Dan kebenaran itu akan memerdekakan kamu. Yoh 8:32
Siang itu rumah sepi, hanya ada aku dan budheku yang sudah lanjut. Ibuku pergi menginap beberapa hari keluar kota dan ketiga saudaraku belum pulang sekolah. Aku masih sekolah dasar dan entah kenapa aku sampai di rumah lebih dulu. Seseorang mengetuk pintu, aku berlari antusias dan membukakannya. Aku tak tahu siapa dia, begitu pula budhe yang tiba-tiba muncul di belakangku. Ia memaksa masuk, ia terengah dan meminta segelas air.
Tanpa banyak ba-bi-bu, ia mendekatkan wajahnya yang legam ke mukaku. Usai itu, bibirnya yang basah menari diatas bibirku, tangannya yang jauh lebih kuat dan besar menggerayangi seluruh tubuh kecilku. Selang beberapa menit, teriakan budheku membuyarkan lamunan. Aku ikut berteriak mengusirnya. Meskipun pada waktu itu aku tidak
mengerti, kehidupanku tidak akan pernah sama lagi.
Hidup dalam penyangkalan ternyata jauh lebih rumit daripada menerima kenyataan yang ada. Rasa sakit, rasa bersalah, dan amarah datang dan pergi sesuka hati. Aku terlalu lama menimbun luka. Tampak luar aku utuh sebagai pribadi yang 'normal-normal' saja, walau di dalam aku rapuh.
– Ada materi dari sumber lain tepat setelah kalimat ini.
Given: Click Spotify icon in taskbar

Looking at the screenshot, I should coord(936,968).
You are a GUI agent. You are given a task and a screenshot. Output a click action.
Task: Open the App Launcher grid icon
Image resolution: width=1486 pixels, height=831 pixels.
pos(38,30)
Rangkaian kata ini berasal dari sisa-sisa air mata yang kemarin jadi aku selalu bersyukur akan kecewaku kemarin setidaknya berguna. Keputusan untuk berdamai dengan masa lalu membawaku bertahan sampai hari ini. Beban yang selama ini kubawa, kurebahkan perlahan. Semua berjalan sebagaimana mauku. Wajar kalau sedih itu hadir namun setidaknya aku tak lagi terpuruk bersama masa lalu.